The best thing about being from Australia or New Zealand is that one can use the word antipodean.
We've started watching LOST. Mostly late at night, three to a couch, crouching over P's computer. It's a guilty, lush pleasure that is accompanied with the kind of ongoing verbal abuse and dialogue that accompanies most of our DVD experiences. I love Claire's flashbacks because she is surrounded by that unassuming but estranging accent, the one we made fun of in high school for being ugly. Ironic, now, as it seems so congenial.
Momentarily post-Frame, I realize that I am surrounded by Antipodeans, those with their feet opposite mine.
After Book-Expo America (BEA) in New York City two weeks ago, my managers returned to the store with a well-chosen select group of Advanced Readers Copies (ARCs) that they had intended for certain staff members. (Apparently the number of ARCs offered by publishers was much reduced this year; usually there is a glut of ARCs sitting on a cart in our back office.)
E, the night manager, a fantastic traveler and cognoscente, brought The Sugar Mother over to me, a novel I had passed on, thinking it was another motherhood memoir, and said that he was surprised I hadn’t grabbed it. I looked at the blurb on the back and realized my mistake. Elizabeth Jolley is a well-known English/Australian author who I had wanted to read earlier when I saw a copy of her Vera Wright Trilogy come into the store. I am endlessly grateful to E. Also must admit that – despite the impending doom and required disassembling of my library - I immediately special-ordered a pristine copy of the Vera Wright Trilogy, which has a thumbs-up from J.M. Coetzee on the front. Both books are from Persea, who is publishing more of Jolley’s work later this year. Jolley lived in Western Australia, where my dear friends Catherine & Cale and their baby Maye live; the one part of Australia I have visited. Those Western Australians are fiercely proud of their province, and surprisingly contemptuous of Sydney-ans and other East-Siders. I can only assume Jolley is a point of provincial – and national – pride.

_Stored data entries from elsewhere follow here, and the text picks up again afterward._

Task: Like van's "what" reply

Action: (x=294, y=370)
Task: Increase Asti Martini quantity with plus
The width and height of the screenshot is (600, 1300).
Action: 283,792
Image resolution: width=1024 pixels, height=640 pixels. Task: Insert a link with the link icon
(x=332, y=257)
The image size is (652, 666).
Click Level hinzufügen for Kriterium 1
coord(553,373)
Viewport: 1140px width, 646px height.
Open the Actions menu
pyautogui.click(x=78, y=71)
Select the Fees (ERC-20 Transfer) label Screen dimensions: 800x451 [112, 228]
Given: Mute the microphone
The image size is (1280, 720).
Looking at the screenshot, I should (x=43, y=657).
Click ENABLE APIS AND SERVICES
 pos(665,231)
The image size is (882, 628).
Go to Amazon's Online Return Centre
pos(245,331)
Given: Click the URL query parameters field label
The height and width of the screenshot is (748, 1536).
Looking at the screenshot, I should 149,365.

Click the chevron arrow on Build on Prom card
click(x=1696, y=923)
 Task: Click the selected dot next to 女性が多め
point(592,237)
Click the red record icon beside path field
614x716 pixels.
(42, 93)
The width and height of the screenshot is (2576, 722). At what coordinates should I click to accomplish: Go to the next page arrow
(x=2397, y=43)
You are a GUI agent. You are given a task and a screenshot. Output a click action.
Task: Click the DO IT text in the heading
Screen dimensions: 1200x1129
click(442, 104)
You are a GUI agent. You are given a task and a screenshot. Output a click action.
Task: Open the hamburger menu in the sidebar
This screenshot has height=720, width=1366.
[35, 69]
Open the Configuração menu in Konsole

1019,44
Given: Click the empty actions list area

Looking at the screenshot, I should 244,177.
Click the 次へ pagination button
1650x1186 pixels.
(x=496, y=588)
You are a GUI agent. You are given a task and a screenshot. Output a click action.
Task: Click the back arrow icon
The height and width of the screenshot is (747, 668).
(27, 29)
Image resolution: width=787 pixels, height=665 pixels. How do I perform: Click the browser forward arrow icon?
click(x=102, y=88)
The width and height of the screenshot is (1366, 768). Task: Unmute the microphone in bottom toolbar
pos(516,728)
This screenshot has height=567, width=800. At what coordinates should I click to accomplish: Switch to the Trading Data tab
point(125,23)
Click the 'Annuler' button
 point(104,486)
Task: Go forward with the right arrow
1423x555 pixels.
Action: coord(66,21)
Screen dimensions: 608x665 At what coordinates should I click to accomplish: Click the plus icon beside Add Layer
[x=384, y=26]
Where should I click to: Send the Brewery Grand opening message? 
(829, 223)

In the New York Times Book Review this Sunday, I read an excellent review by Jonathan Franzen about the Australian Christina Stead’s underrated novel The Man Who Loved Children. Though Franzen’s first paragraph is testy and reminds me of a teenager’s posturing spiky challenges, the essay converted me and I special-ordered a copy. The Man Who Loved Children is (just barely) available, but Capuchin, a publisher I like, is bringing it out in September. Read the essay; you’ll be sold.
And last week I picked up a copy of Clive James’ Cultural Amnesia, a cultural compendium that contains twentieth-century figures (and a few anomalies) James believes we must not forget. Ranging from Louis Armstrong to Borges, and Tacitus to Stefan Zweig, James presents a passionate advocacy for humanism and writes what Elizabeth Gilbert called in this week’s NYT Book Review a portable Master of Arts. One of James’ first sentences sold me:
“Several times, in my early days, I had to sell my best books to buy food, so I never underlined anything…”
Ah, so familiar.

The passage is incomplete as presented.